Cuando llegamos al hotel intenté sonsacarla, le advertí de que se rumorea que el cuarterón tiene tratos con grupos rebeldes que operan en la clandestinidad. No le pude sacar nada. Y me temo que anda en algo turbio. Le pregunto y calla. Incluso me da esquinazo, nada más salir a pasear, con excusas como que ha olvidado la sombrilla. Me pide que la espere en la calle mientras vuelve al hotel, pero no regresa a mi encuentro hasta la hora del almuerzo.

He llegado a la conclusión de que ella siempre tuvo un carácter salvaje, aunque aletargado, y ahora escuchó la llamada de la selva, por decirlo de alguna manera. Así que será lo que el destino disponga. Sí, mi estimado señor, el destino va preparando el camino de todos nosotros. Es posible que algo le ocurra a su esposa, a quien con tanta paciencia y mimo he cuidado. Créame cuando le digo que, si algo le pasara, sabré estar, como siempre, a la altura de los acontecimientos. Son muchos años a su servicio, don Julio. Me hice imprescindible tanto para usted como para doña Edelmira. Depositaron en mí toda su confianza.

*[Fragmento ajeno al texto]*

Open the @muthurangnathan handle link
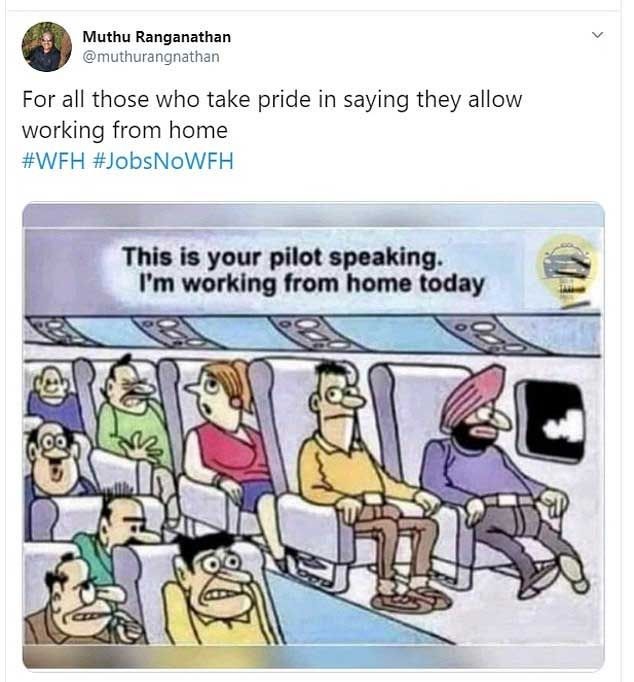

Cuando todo esto acabe, yo estaré a su lado. Siempre me tendrá dispuesta para consolarle. Seré discreta, silenciosa y eficaz. No lo dude ni un momento. Porque estoy segura de que cuando dejaba como al desgaire su mano derecha sobre mi hombro mientras me dictaba, era una señal de un sentimiento más profundo que el solo afecto. Yo tenía que hacer un gran esfuerzo para contener el temblor de mis dedos y que no me saliera mal la letra al escribir un asentamiento, una misiva al administrador de fincas. Ni usted, ni yo, con el decoro y las apariencias que debíamos guardar, podíamos hacer otra cosa que no fuera el roce de mi brazo al pasar por el pasillo que da a las habitaciones, la leve sonrisa compartida cuando doña Edelmira tenía que abandonar la mesa, después de unos sorbos de té, repentinamente indispuesta. Todo será diferente en adelante. Lo sé. Sólo hay que esperar un poco más.